- Directed by: William G. Mayo
- Screenplay by: Soxie Topacio
- Story by: William G. Mayo
- Produced by: Randolph I. Nonato; Rylan Flores; Marilou Monato;
- Starring: Bembol Roco; Soxie Topacio; Pen Medina; Rez Cortez; Leo Martinez;
- Cinematography: Edward G. Mayo
- Edited by: Edward G. Mayo
- Music by: Edward G. Mayo
- Production companies: Cosmic Raven Ventures; Philippine Motion Pictures Directors Association;
- Distributed by: Cosmic Raven Ventures
- Release dates: October 25, 2014 (SM North EDSA); December 17, 2014;
- Running time: 95 minutes
- Country: Philippines
- Language: Filipino

= Gangster Lolo =

2014 Filipino action film

Gangster Lolo (lit. 'Gangster Grandpa') is a 2014 Filipino action comedy film directed by William G. Mayo from a script by actor Soxie Topacio.
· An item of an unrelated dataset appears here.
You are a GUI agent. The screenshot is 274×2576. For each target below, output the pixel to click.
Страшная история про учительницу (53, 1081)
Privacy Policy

It is about five elderly ex-convicts who set out to look for hidden wealth using a map given to them by their fellow ex-convict. Produced by Cosmic Raven Ventures, the film was released on December 17, 2014.

==Cast==

- Leo Martinez as Asiong Salonpas
- Bembol Roco
- Soxie Topacio
- Pen Medina
- Rez Cortez
- Isabel Granada
- Janice Jurado
- Richard Quan
- Boy Alano as Jack
- Archie Adamos as Jim
- Pamela Ortiz
- Vincent Dafalong
- Amay Bisaya
- Dinky Doo
- Hero Bautista
- Robert Miller
- Jess Sanches
- Rylan Flores as Bogart
- Jeric Raval
- Elyza Rivera
- Regine Mendieta
- Leon Miguel
- Stephanie Mananquil
- Ghen Gabriel
- Margaux Montano
- Allan Ortega
- Ramon Ramos
- Telly Babasa

==Release==
Gangster Lolo premiered at The Block of SM North EDSA on October 25, 2014. Days after the film's premiere, director William Mayo suffered a mild stroke, but was able to recover after going to the Philippine Heart Center. The film was originally scheduled for nationwide release on November 19, 2014, but was delayed instead to December 17.